Reproduce every line of the material below verbatim, omitting the pictures from your output.

Page and screen pointing data:
● ● ● ● ●
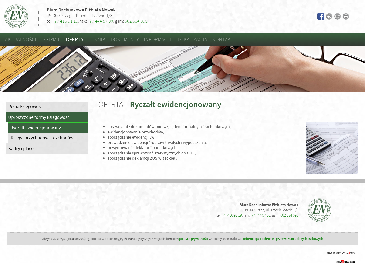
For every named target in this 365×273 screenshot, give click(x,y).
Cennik (96, 39)
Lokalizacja (192, 39)
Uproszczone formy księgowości (39, 117)
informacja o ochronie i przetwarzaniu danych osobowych (283, 238)
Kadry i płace (21, 148)
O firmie (51, 39)
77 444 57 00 (101, 21)
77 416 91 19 (66, 21)
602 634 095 (136, 21)
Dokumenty (125, 39)
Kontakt (222, 39)
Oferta (74, 39)
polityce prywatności (193, 238)
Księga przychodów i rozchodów (42, 137)
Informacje (158, 39)
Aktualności (20, 39)
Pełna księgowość (25, 106)
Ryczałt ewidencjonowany (35, 127)
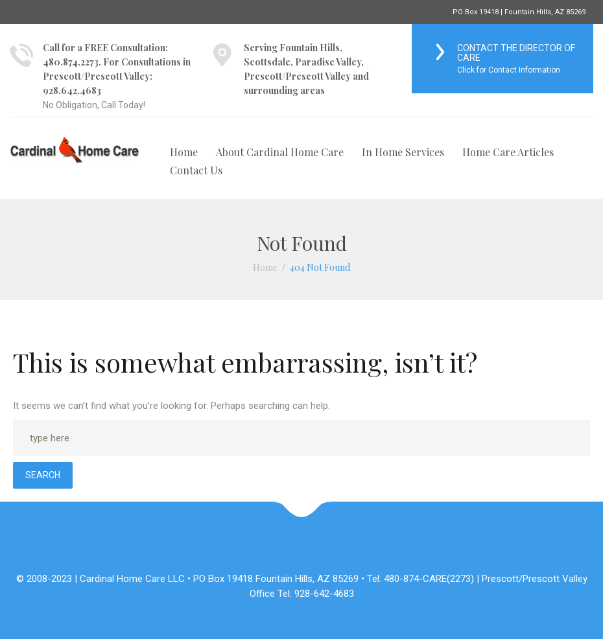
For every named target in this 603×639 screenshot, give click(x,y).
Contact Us (196, 170)
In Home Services (403, 152)
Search (42, 475)
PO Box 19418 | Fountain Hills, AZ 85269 (519, 12)
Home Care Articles (508, 152)
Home (184, 152)
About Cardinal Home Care (280, 152)
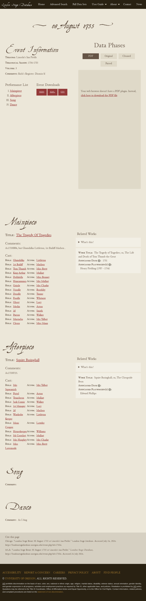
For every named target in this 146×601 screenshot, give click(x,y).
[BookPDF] (109, 129)
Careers (59, 572)
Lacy (39, 302)
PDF (90, 56)
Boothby (40, 290)
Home (41, 4)
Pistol (16, 393)
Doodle (17, 294)
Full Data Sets (80, 4)
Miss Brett (41, 269)
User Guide (98, 4)
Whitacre (41, 298)
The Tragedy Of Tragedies (33, 235)
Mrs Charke (42, 285)
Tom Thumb (19, 269)
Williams (41, 431)
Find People (112, 572)
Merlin (16, 306)
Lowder (40, 423)
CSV (63, 92)
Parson (16, 315)
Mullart (40, 273)
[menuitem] (41, 4)
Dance (13, 104)
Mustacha (18, 319)
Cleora (16, 323)
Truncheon (18, 398)
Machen (40, 264)
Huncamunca (19, 281)
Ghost (16, 302)
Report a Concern (37, 572)
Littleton (41, 260)
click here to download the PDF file (99, 95)
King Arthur (19, 273)
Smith (39, 311)
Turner (39, 294)
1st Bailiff (18, 264)
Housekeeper (20, 431)
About (113, 4)
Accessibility (11, 572)
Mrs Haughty (20, 440)
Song (13, 100)
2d (14, 311)
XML (52, 92)
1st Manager (19, 406)
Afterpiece (15, 95)
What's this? (87, 242)
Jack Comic (19, 402)
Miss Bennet (42, 277)
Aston (39, 306)
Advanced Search (58, 4)
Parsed (108, 63)
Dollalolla (18, 277)
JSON (41, 92)
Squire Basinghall (27, 360)
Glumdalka (18, 260)
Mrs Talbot (42, 319)
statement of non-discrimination (50, 592)
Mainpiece (16, 91)
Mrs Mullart (42, 281)
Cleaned (126, 56)
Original (109, 56)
● ● ● ● ●
__REPLY TO THE TASK__
For every named target in this 365×273 screenshot, give click(x,y).
Cennik (96, 39)
Lokalizacja (192, 39)
Uproszczone formy księgowości (39, 117)
informacja o ochronie i przetwarzaniu danych osobowych (283, 238)
Kadry i płace (21, 148)
O firmie (51, 39)
77 444 57 00 (101, 21)
77 416 91 19 (66, 21)
602 634 095 (136, 21)
Dokumenty (125, 39)
Kontakt (222, 39)
Oferta (74, 39)
polityce prywatności (193, 238)
Księga przychodów i rozchodów (42, 137)
Informacje (158, 39)
Aktualności (20, 39)
Pełna księgowość (25, 106)
Ryczałt ewidencjonowany (35, 127)
For every named target in this 603×639 screenshot, give click(x,y).
Contact Us (196, 170)
In Home Services (403, 152)
Search (42, 475)
PO Box 19418 | Fountain Hills, AZ 85269 (519, 12)
Home Care Articles (508, 152)
Home (184, 152)
About Cardinal Home Care (280, 152)
For every named target in this 146×601 screenshot, give click(x,y).
[BookPDF] (109, 129)
Careers (59, 572)
Lacy (39, 302)
PDF (90, 56)
Boothby (40, 290)
Home (41, 4)
Pistol (16, 393)
Doodle (17, 294)
Full Data Sets (80, 4)
Miss Brett (41, 269)
User Guide (98, 4)
Whitacre (41, 298)
The Tragedy Of Tragedies (33, 235)
Mrs Charke (42, 285)
Tom Thumb (19, 269)
Williams (41, 431)
Find People (112, 572)
Merlin (16, 306)
Lowder (40, 423)
CSV (63, 92)
Parson (16, 315)
Mullart (40, 273)
[menuitem] (41, 4)
Dance (13, 104)
Mustacha (18, 319)
Cleora (16, 323)
Truncheon (18, 398)
Machen (40, 264)
Huncamunca (19, 281)
Ghost (16, 302)
Report a Concern (37, 572)
Littleton (41, 260)
click here to download the PDF file (99, 95)
King Arthur (19, 273)
Smith (39, 311)
Turner (39, 294)
1st Bailiff (18, 264)
Housekeeper (20, 431)
About (113, 4)
Accessibility (11, 572)
Mrs Haughty (20, 440)
Song (13, 100)
2d (14, 311)
XML (52, 92)
1st Manager (19, 406)
Afterpiece (15, 95)
What's this? (87, 242)
Jack Comic (19, 402)
Miss Bennet (42, 277)
Aston (39, 306)
Advanced Search (58, 4)
Parsed (108, 63)
Dollalolla (18, 277)
JSON (41, 92)
Squire Basinghall (27, 360)
Glumdalka (18, 260)
Mrs Talbot (42, 319)
statement of non-discrimination (50, 592)
Mainpiece (16, 91)
Mrs Mullart (42, 281)
Cleaned (126, 56)
Original (109, 56)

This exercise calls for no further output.